August Helbing (1824–1896)
August Helbing was one of a number of San Francisco's early Jewish pioneers who became a successful merchant. But Helbing’s legacy is not his wealth. It is his philanthropy. Helbing founded the oldest extant nonprofit west of the Mississippi, the Eureka Benevolent Society, now San Francisco Jewish Family and Children's Services.
Helbing was born in Munich, the son of the official court jeweler for King Ludwig I. Young Helbing got swept up in the political fervor of the 1848 revolutions, but when they largely failed and Europe returned to status quo, he, like many other “Forty-Eighters,” came to the United States. He reached San Francisco in October 1850.
It wasn’t an easy journey. When Helbing boarded the steamer heading for San Francisco, he and his traveling companion discovered that the cabin they had booked for the voyage for $450 had been double-booked, a common practice in those days. Helbing wrote:
I was young then and as strong as a lion. A friend of mine had gone to Panama and there we bought tickets for California. We took possession of our stateroom. The next day a gentleman who held the ticket bought in the head office in New York claimed my stateroom.

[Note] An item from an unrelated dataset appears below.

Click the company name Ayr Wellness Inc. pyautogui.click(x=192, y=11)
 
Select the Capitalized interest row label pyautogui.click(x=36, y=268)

He went to the captain and the captain tried by persuasion first, and then by threats to remove us from our stateroom. It seemed that the company had sold duplicates of every berth. I took a brace of pistols and told them I would kill the first man attempting to enter my room. The captain placed the passengers somewhere else.
We stayed indoors and late at night in spite of the rain I went out. I saw a man and a woman holding a child amongst them. They were cuddled up in the corner shivering with cold and wet. I found out they were Jews. They paid for their passage but could get no accommodation. I went to my friend, stated the case, and he was satisfied to give up his berth. A few minutes later the family was in our stateroom and we were on deck rolled in our blankets. . . .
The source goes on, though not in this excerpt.